Thermodynamic Modeling of Aqueous Nanobubble Dispersion

Abstract

Abstract The amount of gaseous species in water or brine can be greatly enhanced in the form of nanobubble (NB) dispersion. Aqueous NB dispersion has vast industrial applications, potentially in enhanced oil recovery and carbon dioxide (CO2) sequestration to control the mobility of gaseous species. Development of such NB technologies depends on a proper understanding of thermodynamic properties of aqueous NB dispersion. The objectives of this research are to analyze the thermodynamic stability of aqueous NB dispersion and to apply a thermodynamic equilibrium model to analyze experimental data. We first present a thermodynamic formulation for modeling aqueous NB dispersion, which clarifies that aqueous NB dispersion occurs in the aqueous phase that is supersaturated by the gaseous species in the system. That is, the gaseous species are present in two modes: dispersion of gas bubbles under capillary pressure, and molecule dispersion (supersaturation) in the external aqueous phase. Such a thermodynamic system is referred to as aqueous NB fluid in this research, and specified by (NC + 3) variables (e.g., temperature, total volume, components’ mole numbers, and capillary pressure), in which NC is the number of components. We then present a novel implementation of the GERG-2008 equation of state (EOS) in minimization of the Helmholtz free energy to solve for equilibrium properties of aqueous NB fluid. GERG-2008 was used in this research because it is suitable for modeling an aqueous phase that is supersaturated by gaseous species. The thermodynamic equilibrium model was applied to experimental data of aqueous NB fluid with nitrogen (N2) at pressures up to 277 bara (4019 psia) and 295.15 K (71.6°F). Application of the model to experimental data indicates that a large fraction (0.8 – 0.9) of the total amount of N2 is in the form of molecule dispersion, but such supersaturation of the aqueous phase is possible because of the presence of NB dispersion with capillary pressure.
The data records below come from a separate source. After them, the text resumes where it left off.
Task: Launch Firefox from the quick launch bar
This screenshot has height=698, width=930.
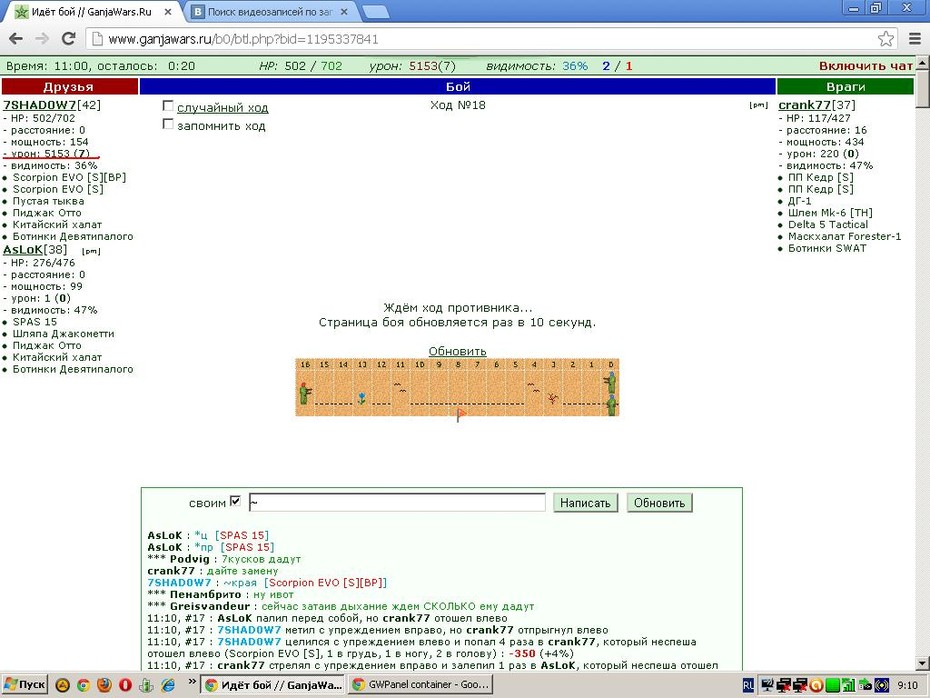Action: coord(104,685)
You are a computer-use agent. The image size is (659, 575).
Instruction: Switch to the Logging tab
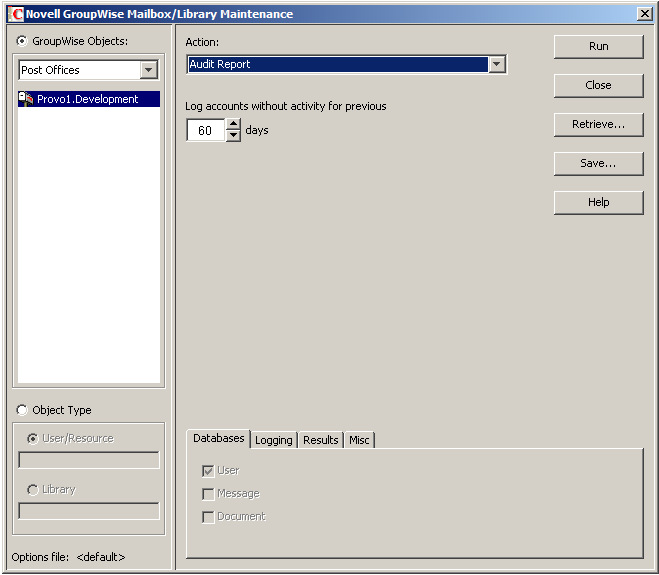(274, 440)
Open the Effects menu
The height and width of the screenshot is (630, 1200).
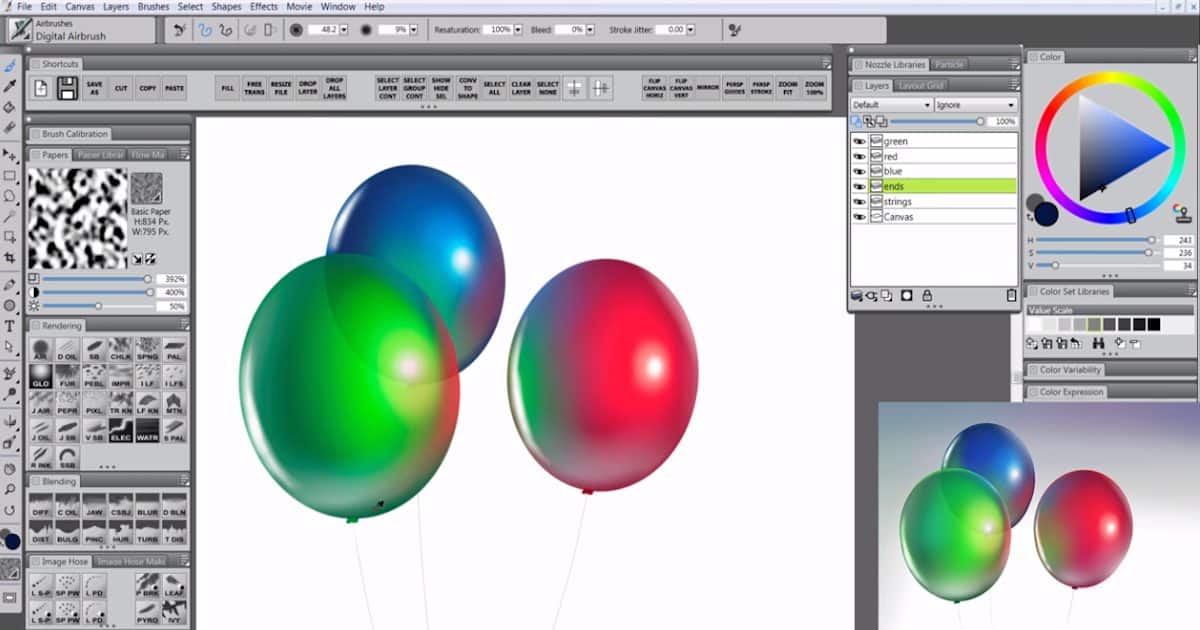point(263,6)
That is, NB dispersion can increase the gas content in aqueous NB fluid by enabling gas supersaturation in the aqueous phase as a thermodynamic system. Although experimental uncertainties resulted in a possible range of equilibrium properties for aqueous NB fluids at high pressures, the extrapolation of the calculation results to atmospheric pressure yielded a radius and a number density of bubbles within the range of data reported in the literature.